→ **Dataset entries**
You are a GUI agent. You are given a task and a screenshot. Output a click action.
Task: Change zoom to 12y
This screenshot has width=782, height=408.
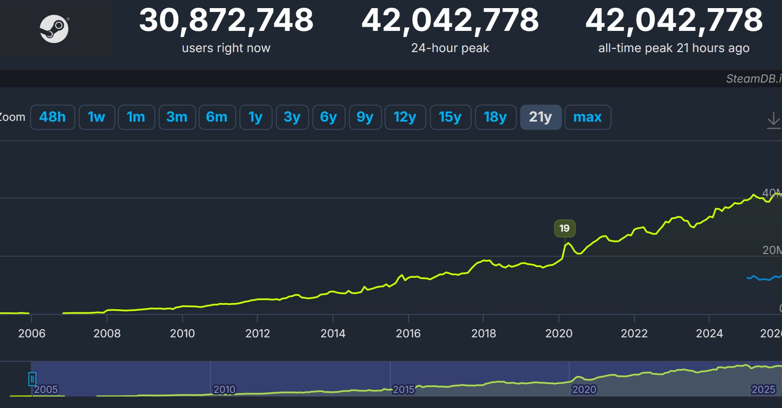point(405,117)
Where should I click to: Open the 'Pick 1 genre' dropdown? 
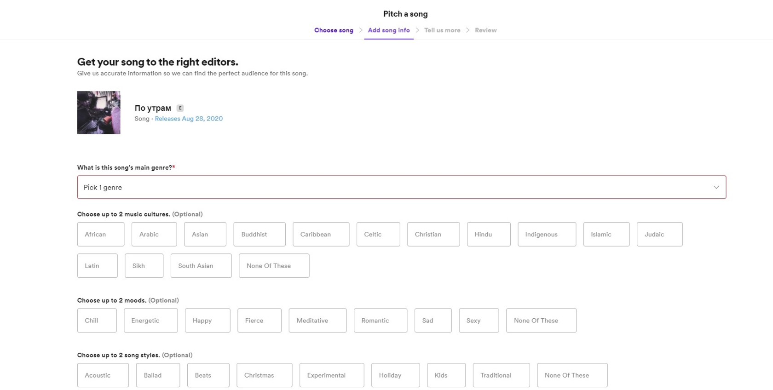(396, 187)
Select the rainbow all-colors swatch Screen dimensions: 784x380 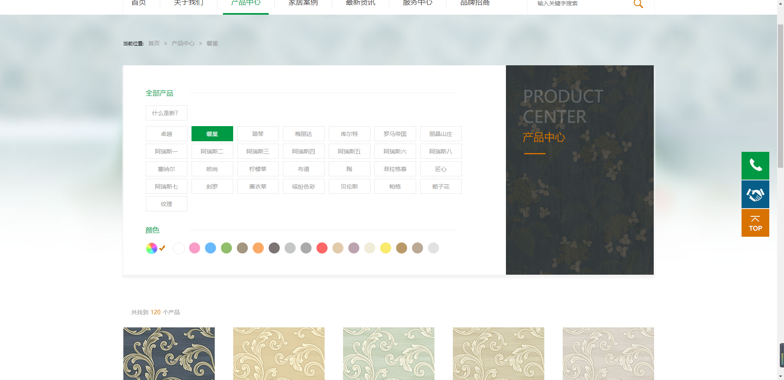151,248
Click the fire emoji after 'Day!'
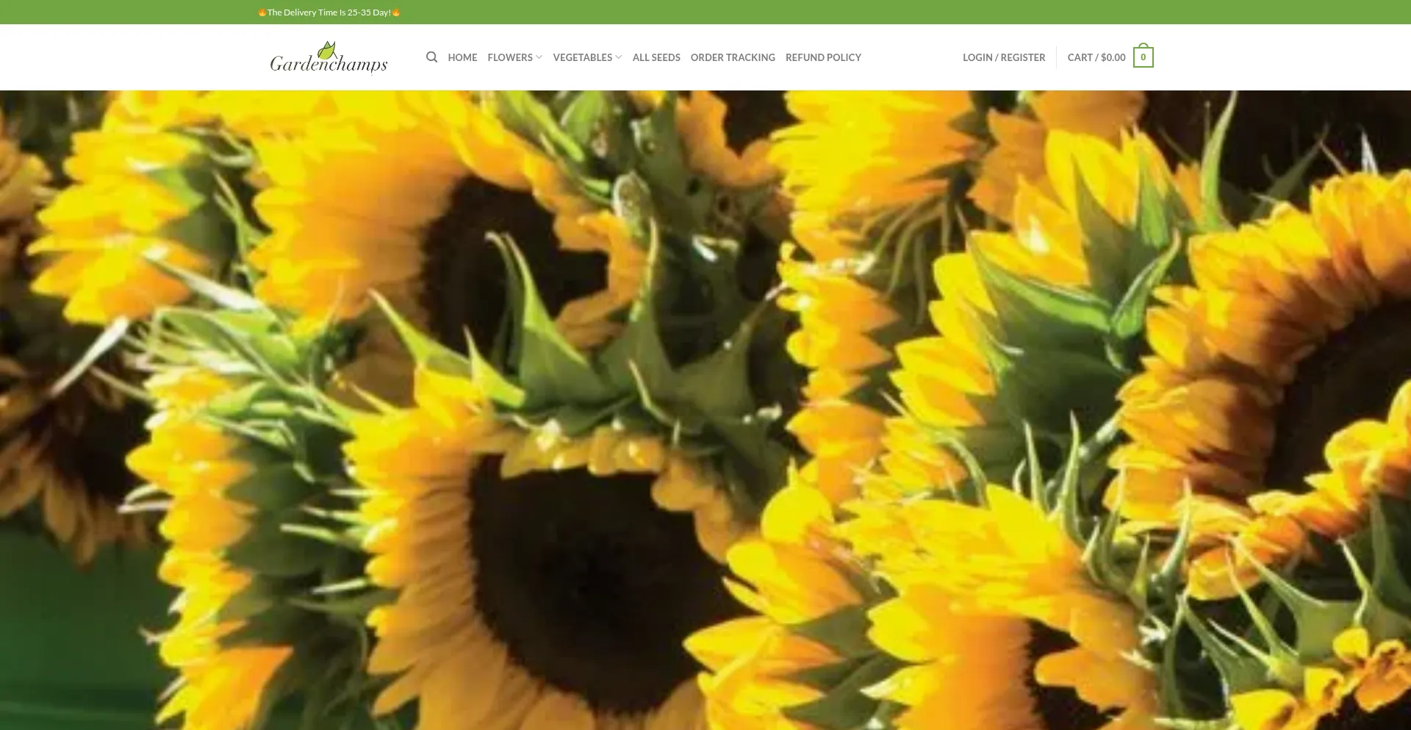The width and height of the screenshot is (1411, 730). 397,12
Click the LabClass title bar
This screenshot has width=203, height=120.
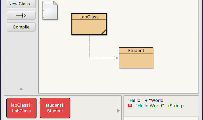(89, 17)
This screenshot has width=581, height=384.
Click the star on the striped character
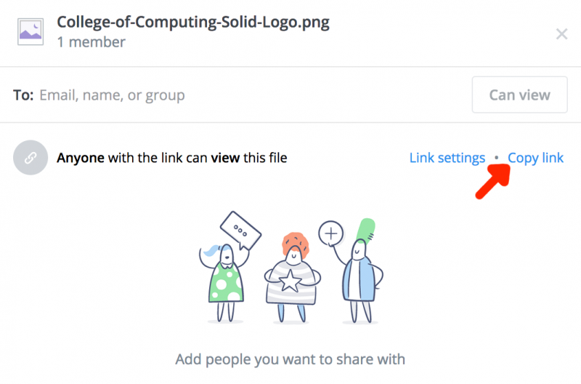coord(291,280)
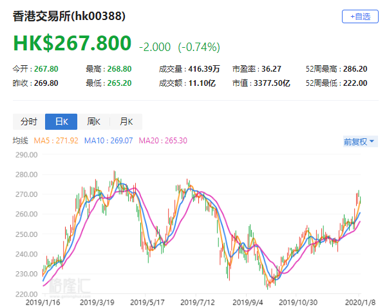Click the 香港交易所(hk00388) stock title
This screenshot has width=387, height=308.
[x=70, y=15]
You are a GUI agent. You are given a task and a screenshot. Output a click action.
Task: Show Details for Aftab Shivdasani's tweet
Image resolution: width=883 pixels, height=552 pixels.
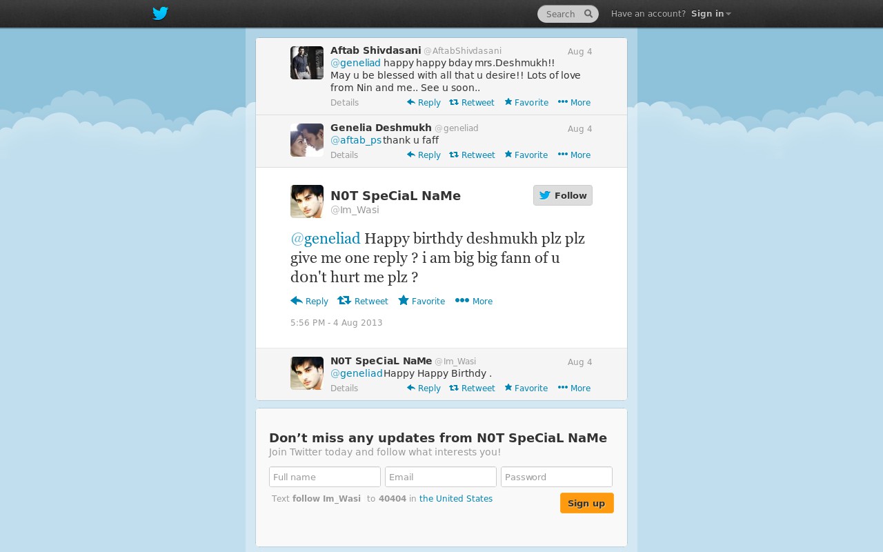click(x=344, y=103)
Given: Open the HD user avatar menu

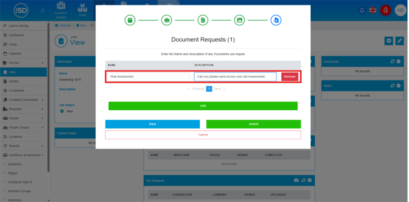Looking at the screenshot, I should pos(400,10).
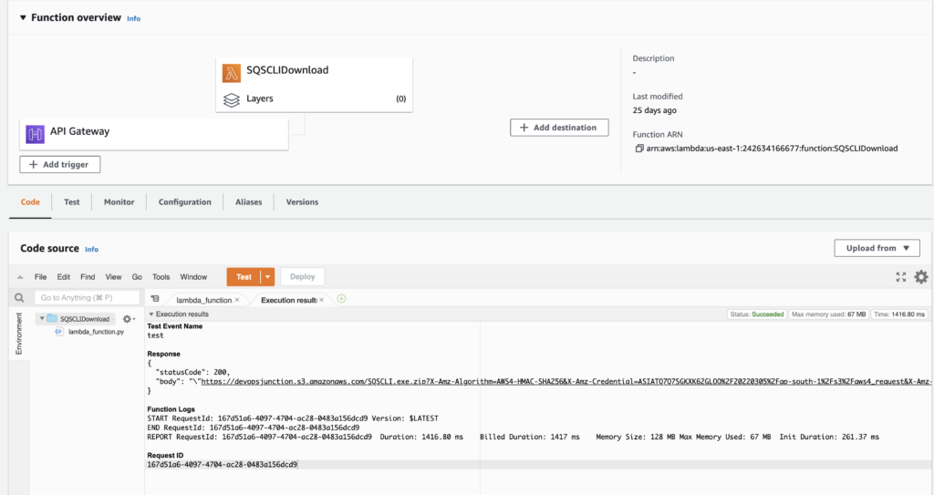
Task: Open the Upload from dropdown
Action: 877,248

→ **EXERCISE REQUIREMENTS**
Reproduce, exactly and with no pictures, the lines from the line containing "This screenshot has width=581, height=384." through the closing line of the data above, keeping both ends.

→ **ANSWER BOX**
This screenshot has width=581, height=384.
Click the star on the striped character
coord(291,280)
Click the 香港交易所(hk00388) stock title
This screenshot has width=387, height=308.
[x=70, y=15]
You are a GUI agent. You are given a task and a screenshot. Output a click action.
Task: Show Details for Aftab Shivdasani's tweet
Image resolution: width=883 pixels, height=552 pixels.
click(x=344, y=103)
Given: Open the HD user avatar menu

Looking at the screenshot, I should pos(400,10).
Task: Open the Upload from dropdown
Action: 877,248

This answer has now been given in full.